ProPublica has produced some fantastic investigative journalism recently, including exposing ties between US Supreme Court Justice Clarence Thomas and billionaire Harlan Crow, which even saw Crow buying Thomas’ mother’s house. In the finance space, this ProPublica story caught our eye: CEOs of large American companies seem to be doing very well trading the stock of their biggest rivals.
Our first thought was that it seems wrong for CEOs to own shares in their biggest competitors. You don’t want the CEO of the company you own making millions if they lose a contract to their biggest rival. But this reporting for ProPublica shows some CEOs take it a step further.

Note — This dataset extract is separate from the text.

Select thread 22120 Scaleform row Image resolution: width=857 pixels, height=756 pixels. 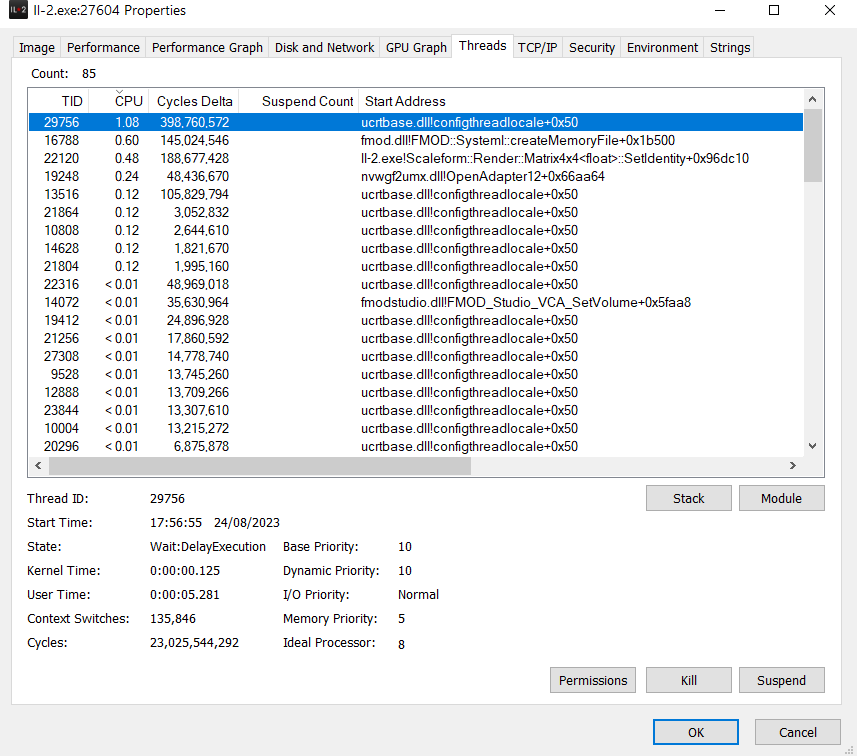click(x=415, y=159)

They are trading in and out of their competitors’ shares with remarkable timing.
There is the medical executive who made $2.3 million as a shareholder of their biggest rival and sold two days before that rival disclosed they were under investigation by the Securities and Exchange Commission. Or the oil executive that invested in a partner company one day before it announced good drilling results. Or a paper-industry executive that made 37% in less that a week by buying a competitor just before it announced an acquisition.
While these examples may feel like textbook cases of insider trading, ProPublica steps through the challenges of winning an insider trading case especially when an executive is trading the stock of a rival.
After reading this we’re going to propose something that shouldn’t be too controversial – CEOs of public companies should be banned from owning stock in their competitors outside of managed funds, indexes or ETFs. Even if it isn’t a rule, we’re surprised the Boards of these companies continue to allow it.